REQUIREMENTS →
Copy each of the following lines exactly as it appears.

SUPPLIED MATERIAL →
START

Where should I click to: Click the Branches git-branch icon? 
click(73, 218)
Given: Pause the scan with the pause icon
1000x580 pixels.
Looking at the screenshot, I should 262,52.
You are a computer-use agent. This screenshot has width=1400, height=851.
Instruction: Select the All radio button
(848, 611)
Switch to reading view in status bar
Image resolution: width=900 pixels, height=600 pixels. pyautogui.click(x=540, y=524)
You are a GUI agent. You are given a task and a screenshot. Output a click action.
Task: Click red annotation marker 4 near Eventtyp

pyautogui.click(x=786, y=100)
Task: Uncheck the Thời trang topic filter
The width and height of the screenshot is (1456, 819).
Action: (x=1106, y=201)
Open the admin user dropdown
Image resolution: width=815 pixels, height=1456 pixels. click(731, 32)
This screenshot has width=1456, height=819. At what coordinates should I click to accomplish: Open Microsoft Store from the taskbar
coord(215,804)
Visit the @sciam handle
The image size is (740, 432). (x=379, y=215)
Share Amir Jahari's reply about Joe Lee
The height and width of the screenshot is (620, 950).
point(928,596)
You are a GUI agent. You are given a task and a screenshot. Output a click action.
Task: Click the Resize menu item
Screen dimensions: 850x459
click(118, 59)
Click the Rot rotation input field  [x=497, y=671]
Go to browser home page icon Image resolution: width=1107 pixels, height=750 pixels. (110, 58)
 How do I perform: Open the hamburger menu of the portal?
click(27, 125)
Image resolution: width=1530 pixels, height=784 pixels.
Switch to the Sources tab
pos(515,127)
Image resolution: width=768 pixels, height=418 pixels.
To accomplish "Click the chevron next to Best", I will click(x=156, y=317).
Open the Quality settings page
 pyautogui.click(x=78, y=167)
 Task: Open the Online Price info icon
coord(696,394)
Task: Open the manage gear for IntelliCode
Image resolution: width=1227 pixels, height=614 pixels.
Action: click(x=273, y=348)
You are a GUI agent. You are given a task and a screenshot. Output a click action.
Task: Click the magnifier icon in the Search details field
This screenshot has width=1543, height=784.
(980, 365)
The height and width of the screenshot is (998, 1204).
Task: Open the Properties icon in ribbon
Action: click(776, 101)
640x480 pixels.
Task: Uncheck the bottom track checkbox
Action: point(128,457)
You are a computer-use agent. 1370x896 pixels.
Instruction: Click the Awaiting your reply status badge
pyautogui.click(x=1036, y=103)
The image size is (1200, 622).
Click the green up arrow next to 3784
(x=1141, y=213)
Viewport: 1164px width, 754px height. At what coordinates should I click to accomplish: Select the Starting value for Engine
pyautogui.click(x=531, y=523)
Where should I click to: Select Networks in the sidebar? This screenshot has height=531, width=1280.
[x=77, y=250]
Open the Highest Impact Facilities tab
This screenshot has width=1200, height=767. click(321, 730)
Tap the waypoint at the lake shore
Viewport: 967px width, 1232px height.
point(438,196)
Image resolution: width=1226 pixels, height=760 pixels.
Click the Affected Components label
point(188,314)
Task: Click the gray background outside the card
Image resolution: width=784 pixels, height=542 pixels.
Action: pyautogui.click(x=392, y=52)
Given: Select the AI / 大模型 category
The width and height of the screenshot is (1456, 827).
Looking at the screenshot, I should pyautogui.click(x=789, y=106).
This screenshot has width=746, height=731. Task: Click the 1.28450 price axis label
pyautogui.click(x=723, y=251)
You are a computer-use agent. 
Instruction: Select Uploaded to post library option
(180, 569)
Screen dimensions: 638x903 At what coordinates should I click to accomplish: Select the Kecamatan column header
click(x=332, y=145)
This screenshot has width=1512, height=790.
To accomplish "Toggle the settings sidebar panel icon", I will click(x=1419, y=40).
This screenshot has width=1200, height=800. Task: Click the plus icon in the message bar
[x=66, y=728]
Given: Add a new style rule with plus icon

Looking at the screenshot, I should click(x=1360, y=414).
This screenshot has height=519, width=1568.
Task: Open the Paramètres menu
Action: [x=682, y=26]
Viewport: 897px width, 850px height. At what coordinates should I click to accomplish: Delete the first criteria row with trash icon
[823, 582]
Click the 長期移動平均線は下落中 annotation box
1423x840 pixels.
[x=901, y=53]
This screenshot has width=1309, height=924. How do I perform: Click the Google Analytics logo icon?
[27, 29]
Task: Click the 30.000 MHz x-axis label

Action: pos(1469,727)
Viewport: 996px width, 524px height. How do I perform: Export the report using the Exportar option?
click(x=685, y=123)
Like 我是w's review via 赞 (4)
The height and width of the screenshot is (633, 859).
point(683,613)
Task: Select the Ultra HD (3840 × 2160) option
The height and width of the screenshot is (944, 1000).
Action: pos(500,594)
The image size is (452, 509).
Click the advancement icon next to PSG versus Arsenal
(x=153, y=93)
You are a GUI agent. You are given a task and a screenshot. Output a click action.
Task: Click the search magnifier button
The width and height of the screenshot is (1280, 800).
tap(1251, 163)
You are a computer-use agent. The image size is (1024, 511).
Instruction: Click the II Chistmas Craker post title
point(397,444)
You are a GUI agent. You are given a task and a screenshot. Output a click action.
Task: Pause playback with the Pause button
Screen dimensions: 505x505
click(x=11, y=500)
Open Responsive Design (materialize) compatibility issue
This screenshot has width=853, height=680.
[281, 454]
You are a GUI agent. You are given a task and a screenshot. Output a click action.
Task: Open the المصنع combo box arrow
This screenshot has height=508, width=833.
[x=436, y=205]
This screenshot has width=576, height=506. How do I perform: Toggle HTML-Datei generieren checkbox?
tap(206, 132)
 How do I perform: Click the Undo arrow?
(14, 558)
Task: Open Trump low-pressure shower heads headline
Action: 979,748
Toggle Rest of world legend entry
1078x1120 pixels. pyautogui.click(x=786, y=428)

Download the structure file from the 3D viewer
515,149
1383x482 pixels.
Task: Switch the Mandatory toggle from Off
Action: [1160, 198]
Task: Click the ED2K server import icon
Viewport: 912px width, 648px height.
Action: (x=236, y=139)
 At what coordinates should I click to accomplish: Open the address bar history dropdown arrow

END

RESULT FOR THIS TASK →
Where should I click to: Click the Branches git-branch icon? 
click(73, 218)
Given: Pause the scan with the pause icon
1000x580 pixels.
Looking at the screenshot, I should 262,52.
You are a computer-use agent. This screenshot has width=1400, height=851.
Instruction: Select the All radio button
(848, 611)
Switch to reading view in status bar
Image resolution: width=900 pixels, height=600 pixels. pyautogui.click(x=540, y=524)
You are a GUI agent. You are given a task and a screenshot. Output a click action.
Task: Click red annotation marker 4 near Eventtyp

pyautogui.click(x=786, y=100)
Task: Uncheck the Thời trang topic filter
The width and height of the screenshot is (1456, 819).
Action: (x=1106, y=201)
Open the admin user dropdown
Image resolution: width=815 pixels, height=1456 pixels. click(731, 32)
This screenshot has width=1456, height=819. At what coordinates should I click to accomplish: Open Microsoft Store from the taskbar
coord(215,804)
Visit the @sciam handle
The image size is (740, 432). (x=379, y=215)
Share Amir Jahari's reply about Joe Lee
The height and width of the screenshot is (620, 950).
point(928,596)
You are a GUI agent. You are given a task and a screenshot. Output a click action.
Task: Click the Resize menu item
Screen dimensions: 850x459
click(118, 59)
Click the Rot rotation input field  [x=497, y=671]
Go to browser home page icon Image resolution: width=1107 pixels, height=750 pixels. (110, 58)
 How do I perform: Open the hamburger menu of the portal?
click(27, 125)
Image resolution: width=1530 pixels, height=784 pixels.
Switch to the Sources tab
pos(515,127)
Image resolution: width=768 pixels, height=418 pixels.
To accomplish "Click the chevron next to Best", I will click(x=156, y=317).
Open the Quality settings page
 pyautogui.click(x=78, y=167)
 Task: Open the Online Price info icon
coord(696,394)
Task: Open the manage gear for IntelliCode
Image resolution: width=1227 pixels, height=614 pixels.
Action: click(x=273, y=348)
You are a GUI agent. You are given a task and a screenshot. Output a click action.
Task: Click the magnifier icon in the Search details field
This screenshot has width=1543, height=784.
(980, 365)
The height and width of the screenshot is (998, 1204).
Task: Open the Properties icon in ribbon
Action: click(776, 101)
640x480 pixels.
Task: Uncheck the bottom track checkbox
Action: point(128,457)
You are a computer-use agent. 1370x896 pixels.
Instruction: Click the Awaiting your reply status badge
pyautogui.click(x=1036, y=103)
The image size is (1200, 622).
Click the green up arrow next to 3784
(x=1141, y=213)
Viewport: 1164px width, 754px height. At what coordinates should I click to accomplish: Select the Starting value for Engine
pyautogui.click(x=531, y=523)
Where should I click to: Select Networks in the sidebar? This screenshot has height=531, width=1280.
[x=77, y=250]
Open the Highest Impact Facilities tab
This screenshot has width=1200, height=767. click(321, 730)
Tap the waypoint at the lake shore
Viewport: 967px width, 1232px height.
point(438,196)
Image resolution: width=1226 pixels, height=760 pixels.
Click the Affected Components label
point(188,314)
Task: Click the gray background outside the card
Image resolution: width=784 pixels, height=542 pixels.
Action: pyautogui.click(x=392, y=52)
Given: Select the AI / 大模型 category
The width and height of the screenshot is (1456, 827).
Looking at the screenshot, I should pyautogui.click(x=789, y=106).
This screenshot has width=746, height=731. Task: Click the 1.28450 price axis label
pyautogui.click(x=723, y=251)
You are a computer-use agent. 
Instruction: Select Uploaded to post library option
(180, 569)
Screen dimensions: 638x903 At what coordinates should I click to accomplish: Select the Kecamatan column header
click(x=332, y=145)
This screenshot has width=1512, height=790.
To accomplish "Toggle the settings sidebar panel icon", I will click(x=1419, y=40).
This screenshot has width=1200, height=800. Task: Click the plus icon in the message bar
[x=66, y=728]
Given: Add a new style rule with plus icon

Looking at the screenshot, I should click(x=1360, y=414).
This screenshot has height=519, width=1568.
Task: Open the Paramètres menu
Action: [x=682, y=26]
Viewport: 897px width, 850px height. At what coordinates should I click to accomplish: Delete the first criteria row with trash icon
[823, 582]
Click the 長期移動平均線は下落中 annotation box
1423x840 pixels.
[x=901, y=53]
This screenshot has width=1309, height=924. How do I perform: Click the Google Analytics logo icon?
[27, 29]
Task: Click the 30.000 MHz x-axis label

Action: pos(1469,727)
Viewport: 996px width, 524px height. How do I perform: Export the report using the Exportar option?
click(x=685, y=123)
Like 我是w's review via 赞 (4)
The height and width of the screenshot is (633, 859).
point(683,613)
Task: Select the Ultra HD (3840 × 2160) option
The height and width of the screenshot is (944, 1000).
Action: pos(500,594)
The image size is (452, 509).
Click the advancement icon next to PSG versus Arsenal
(x=153, y=93)
You are a GUI agent. You are given a task and a screenshot. Output a click action.
Task: Click the search magnifier button
The width and height of the screenshot is (1280, 800).
tap(1251, 163)
You are a computer-use agent. The image size is (1024, 511).
Instruction: Click the II Chistmas Craker post title
point(397,444)
You are a GUI agent. You are given a task and a screenshot. Output a click action.
Task: Pause playback with the Pause button
Screen dimensions: 505x505
click(x=11, y=500)
Open Responsive Design (materialize) compatibility issue
This screenshot has width=853, height=680.
[281, 454]
You are a GUI agent. You are given a task and a screenshot. Output a click action.
Task: Open the المصنع combo box arrow
This screenshot has height=508, width=833.
[x=436, y=205]
This screenshot has width=576, height=506. How do I perform: Toggle HTML-Datei generieren checkbox?
tap(206, 132)
 How do I perform: Click the Undo arrow?
(14, 558)
Task: Open Trump low-pressure shower heads headline
Action: 979,748
Toggle Rest of world legend entry
1078x1120 pixels. pyautogui.click(x=786, y=428)

Download the structure file from the 3D viewer
515,149
1383x482 pixels.
Task: Switch the Mandatory toggle from Off
Action: [1160, 198]
Task: Click the ED2K server import icon
Viewport: 912px width, 648px height.
Action: (x=236, y=139)
 At what coordinates should I click to accomplish: Open the address bar history dropdown arrow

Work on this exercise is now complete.